Fuzz testing methods
As a practical matter, developers need to reproduce errors in order to fix them. For this reason, almost all fuzz testing makes a record of the data it manufactures, usually before applying it to the software, so that if the computer fails dramatically, the test data is preserved.
Modern software has several different types of inputs:
* Event driven inputs are usually from a graphical user interface, or possibly from a mechanism in an embedded system.
* Character driven inputs are from files, or data streams.
* Database inputs are from tabular data, such as relational databases.
There are at least two different forms of fuzz testing:
* Valid fuzz attempts to assure that the random input is reasonable, or conforms to actual production data.
* Simple fuzz usually uses a pseudo random number generator to provide input.
* An combined approach uses valid test data with some proportion of totally random input injected.
By using all of these techniques in combination, fuzz-generated randomness can test the un-designed behavior surrounding a wider range of designed system states.
Fuzz testing may use tools to simulate all of these domains.
Event-driven fuzz
Normally this is provided as a queue of datastructures.
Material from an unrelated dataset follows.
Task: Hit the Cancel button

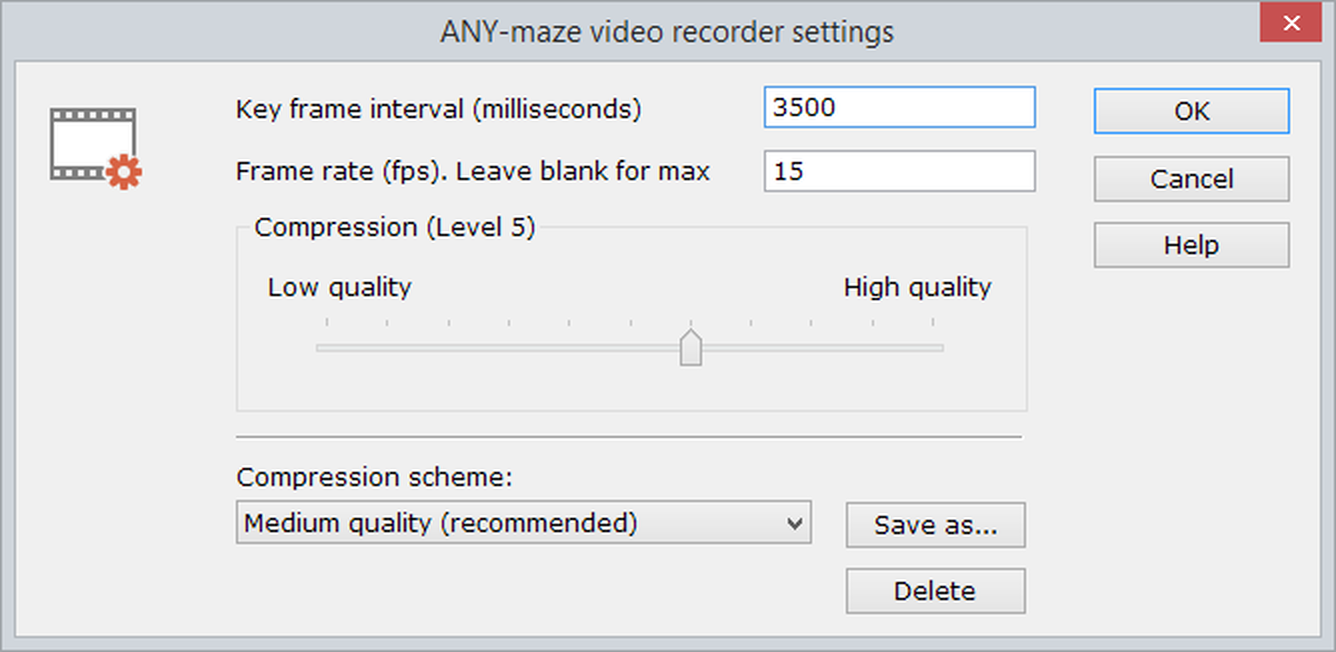Action: pos(1191,179)
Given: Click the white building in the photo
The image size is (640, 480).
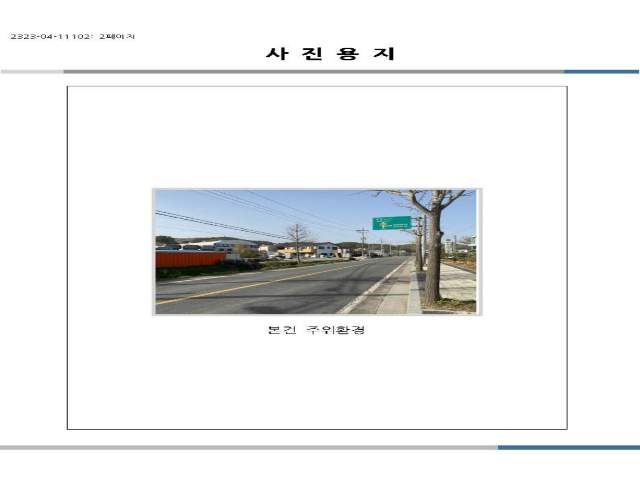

The queue is filled with data structures that have random values.
The most common problem with an event-driven program is that it will often simply use the data in the queue, without even crude validation. To succeed in a fuzz-tested environment, software must validate all fields of every queue entry, decode every possible binary value, and then ignore impossible requests.
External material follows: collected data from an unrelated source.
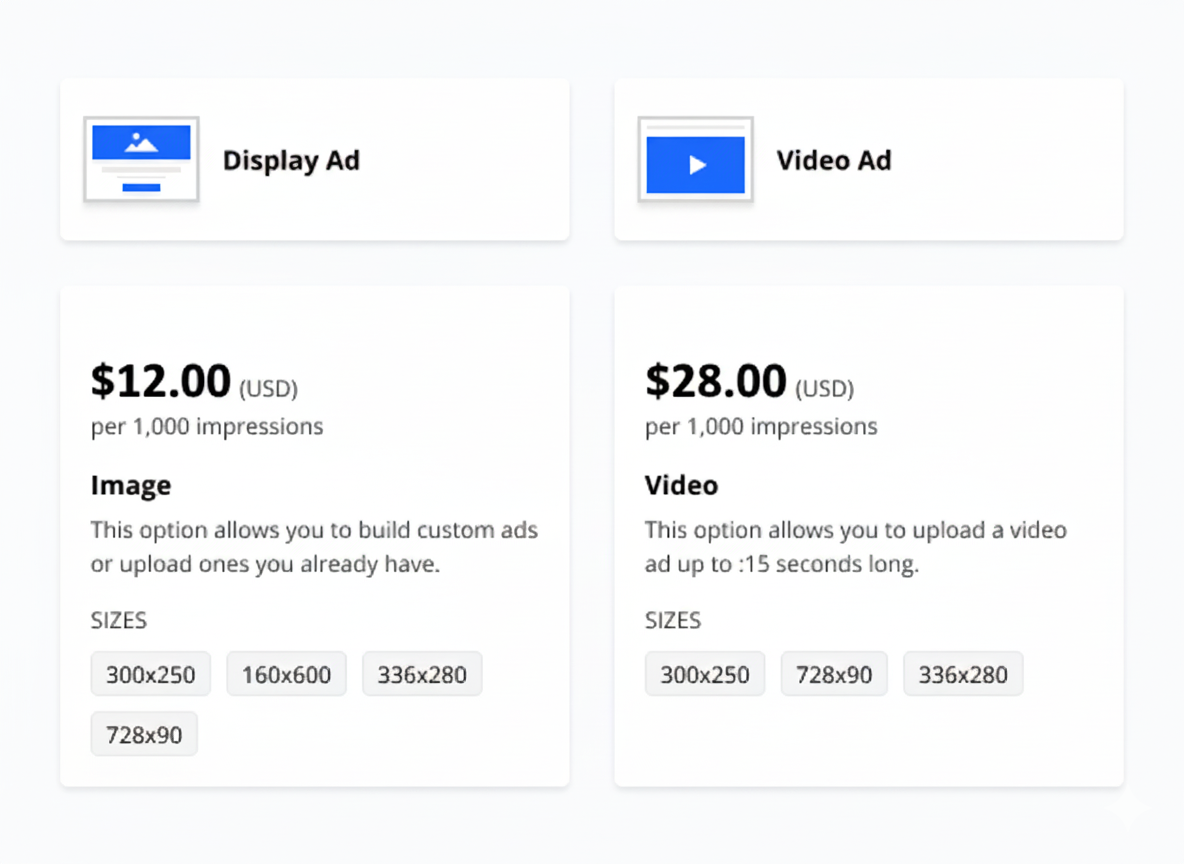Screen dimensions: 1184x864
Task: Click the custom ads description text
Action: (x=314, y=546)
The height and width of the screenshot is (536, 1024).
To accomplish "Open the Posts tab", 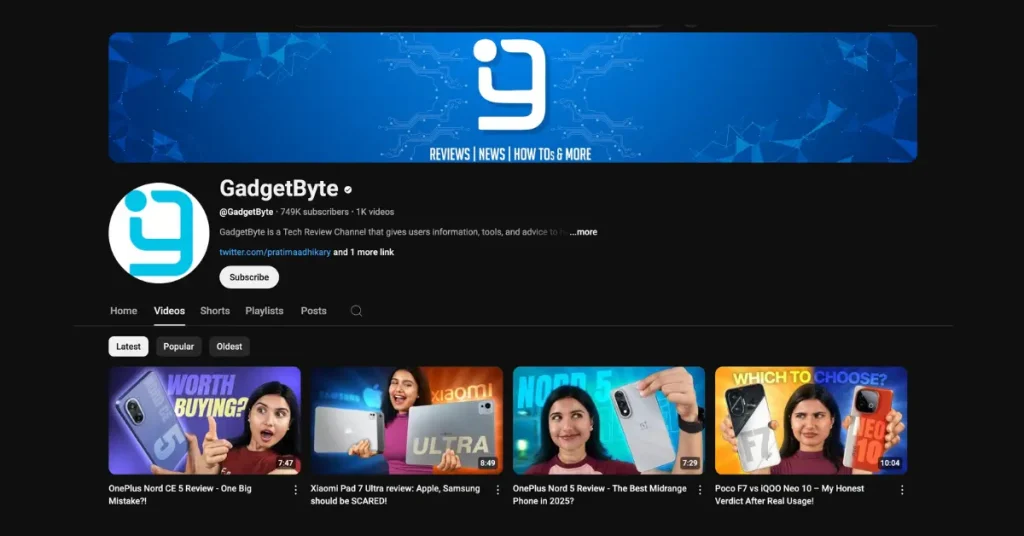I will click(x=313, y=311).
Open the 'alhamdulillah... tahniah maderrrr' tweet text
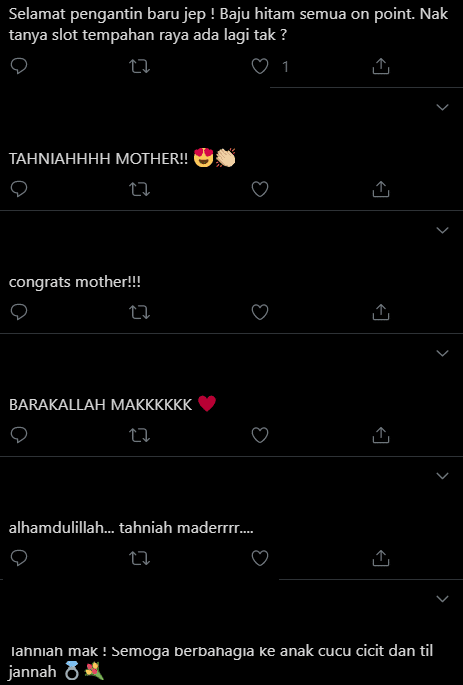The height and width of the screenshot is (685, 463). click(x=131, y=528)
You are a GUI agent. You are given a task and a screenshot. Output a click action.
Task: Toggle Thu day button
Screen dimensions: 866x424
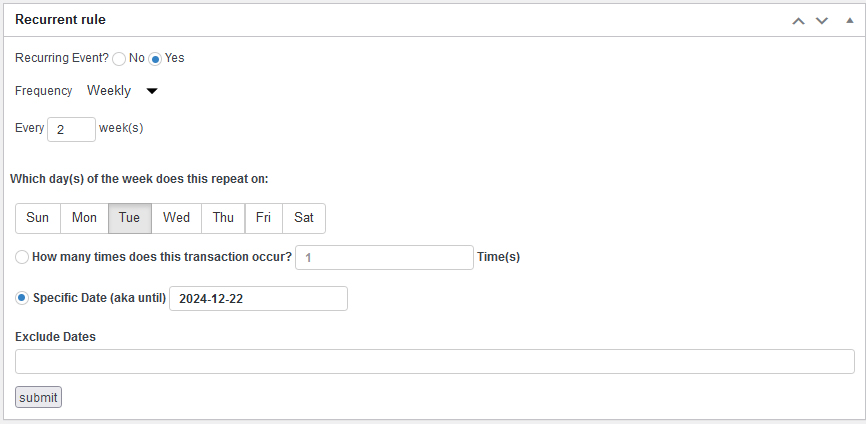coord(223,218)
One of the more interesting issues with real-time event handling is that if error reporting is too verbose, simply providing error status can cause resource problems or a crash. Robust error detection systems will report only the most significant, or most recent error over a period of time.
Character-driven fuzz
Normally this is provided as a stream of random data. The classic source in UNIX is the random data generator.
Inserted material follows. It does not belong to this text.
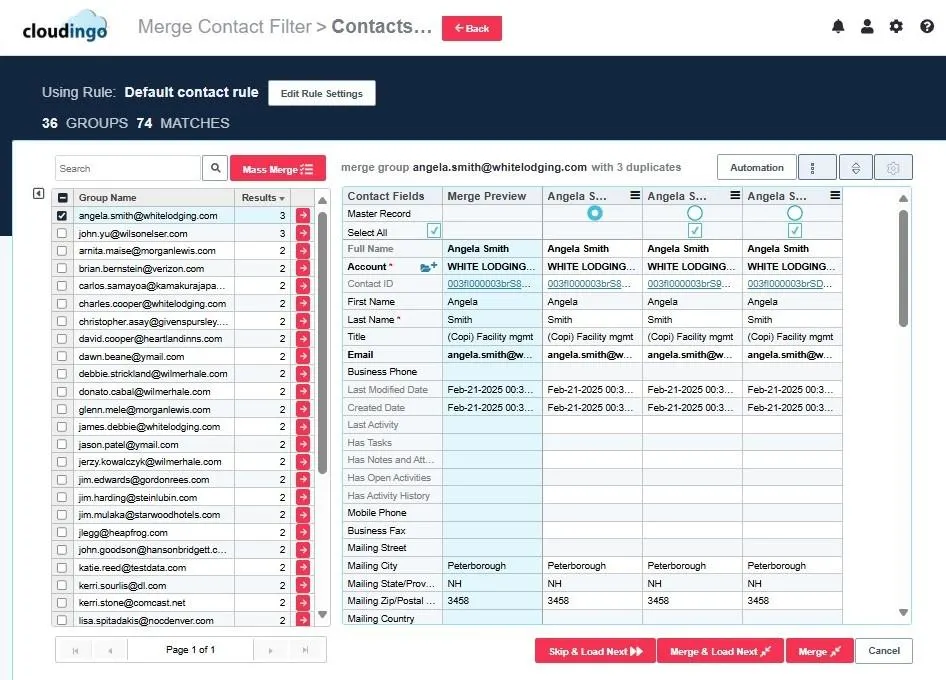Collapse the group list side panel
The height and width of the screenshot is (680, 946).
click(x=38, y=194)
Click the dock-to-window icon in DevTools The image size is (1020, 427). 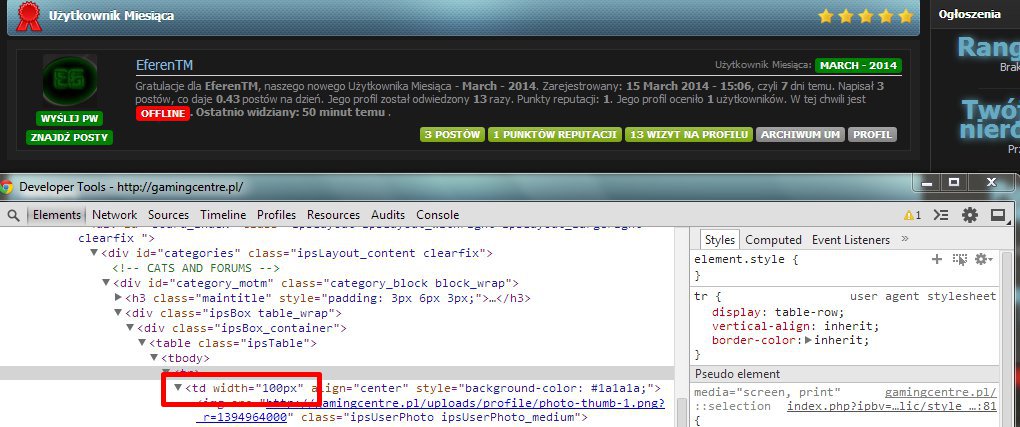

One common problem with a character driven program is a buffer overrun, when the character data exceeds the available buffer space. This problem tends to recur in every instance in which a string or number is parsed from the data stream and placed in a limited-size area.
Another is that decode tables or logic may be incomplete, not handling every possible binary value.
Database fuzz
The standard database scheme is usually filled with fuzz that is random data of random sizes. Some IT shops use software tools to migrate and manipulate such databases. Often the same schema descriptions can be used to automatically generate fuzz databases.
Database fuzz is controversial, because input and comparison constraints reduce the invalid data in a database. However, often the database is more tolerant of odd data than its client software, and a general-purpose interface is available to users. Since major customer and enterprise management software is starting to be open-source, database-based security attacks are becoming more credible.
A common problem with fuzz databases is buffer overrun. A common data dictionary, with some form of automated enforcement is quite helpful and entirely possible. To enforce this, normally all the database clients need to be recompiled and retested at the same time. Another common problem is that database clients may not enderstand the binary possibilities of the database field type, or, legacy software might have been ported to a new database system with different possible binary values. A normal, inexpensive solution is to have each program validate database inputs in the same fashion as user inputs. The normal way to achieve this is to periodically "clean" production databases with automated verifiers.